The 1965 Moroccan riots were street riots in the cities of Morocco, originating in Casablanca in March 1965. They began with a student protest, which expanded to include marginalized members of the population. The number of casualties incurred is contested. Moroccan authorities reported a dozen deaths, whereas the foreign press and the Union nationale des forces populaires (UNFP) counted more than 1000 deaths.

Background 
Hassan II became King of Morocco upon the death of Mohammed V on February 26, 1961. In December 1962, his appointees drafted a constitution which kept political power in the hands of the monarchy. Hassan II also abandoned the foreign policy of nonalignment and proclaimed hostility towards the newly independent, newly socialist nation of Algeria—resulting in the 1963–1964 "Sand War".

The Union nationale des forces populaires, under the leadership of Mehdi Ben Barka, expanded its membership and overtly opposed Hassan II. An allied student group, the Union nationale des étudiants du Maroc (UNEM) — which formed as a nationalist, anti-colonial group—now prominently criticized the monarchy. These groups and the regime launched into an escalating cycle of protest and repression which created the conditions for a major confrontation. Eleven UNFP leaders, accused of plotting against the king, were sentenced to death. Ben Barka escaped to France, where he served as a symbolic opposition leader in exile.

Before March 1965, the national minister of education, Youssef Belabbès, originated a circular preventing youth above the age of 17 from attending in the second cycle of lycee (high school). In practice, this rule separated out 60% of students. Although at that time, the Baccalauréat concerned only a small few (1500 per year), for the others it became a rallying symbol which set off the student mobilization. This decision provoked student unrest in Casablanca, Rabat, and other cities.

Events 
On March 22, 1965, thousands of students gathered on the soccer field at Lycée Mohammed-V in Casablanca. They were already numerous by 10 am. According to a witness, there were almost 15,000 students present that morning.

The goal of the assembly was to organize a peaceful march to demand the right to public higher education for Moroccans. Arriving at the street in front of the French cultural center, the demonstration was brutally dispersed by law enforcement. Without further provocation, they discharged their firearms. The students were thus compelled to retreat into the poorer neighborhoods of the city, where they encountered the unemployed. They agreed to meet again the following day.

March 23, 1965 
On March 23, the students gathered again at the stadium of Lycée Mohammed-V. They were soon joined by their parents, workers, and the unemployed, as well as people coming from the bidonvilles (slums). This time, the assembly was not so peaceful. The advancing protesters vandalized stores, burned buses and cars, threw stones, and chanted slogans against the king.

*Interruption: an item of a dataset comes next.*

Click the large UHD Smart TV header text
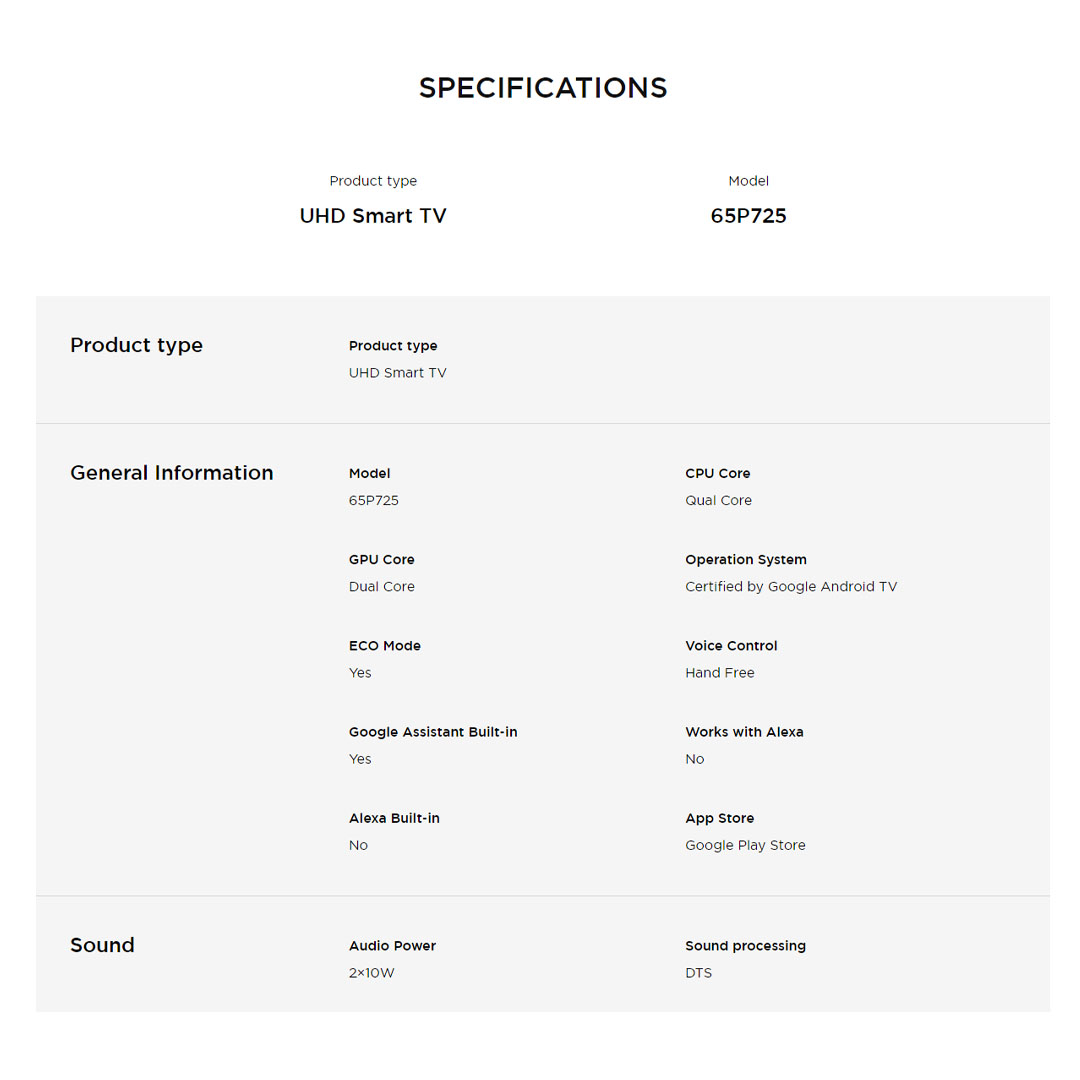 (373, 216)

The repression was swift: the army and the police were mobilized. Tanks were deployed for two days to quell the protestors, and General Mohamed Oufkir had no hesitation in firing on the crowd from a helicopter.

The king blamed the events on teachers and parents. He declared, in a message to the nation on March 30, 1965: "Allow me to tell you that there is no greater danger to the State than a so-called intellectual. It would have been better if you were all illiterate."

Aftermath 

After the events of March 23, suspected dissidents including communists and Iraqi teachers were arrested. In April, Hassan II tried to reconcile with the opposition, receiving at Ifrane a delegation from the Union nationale des forces populaires, which included, notably, Abderrahim Bouabid, Abdelhamid Zemmouri and Abderrahmane Youssoufi. They proposed to form a government and demanded to transmit their message to Mehdi Ben Barka. But these discussions resulted in no concrete action.

In June of the same year, Hassan II declared a state of emergency, which lasted until 1970. UNFP continued to criticize the regime. On October 29, Mehdi Ben Barka was abducted and assassinated in Paris. Students in Casablanca rose again on March 23, 1966, and many were arrested.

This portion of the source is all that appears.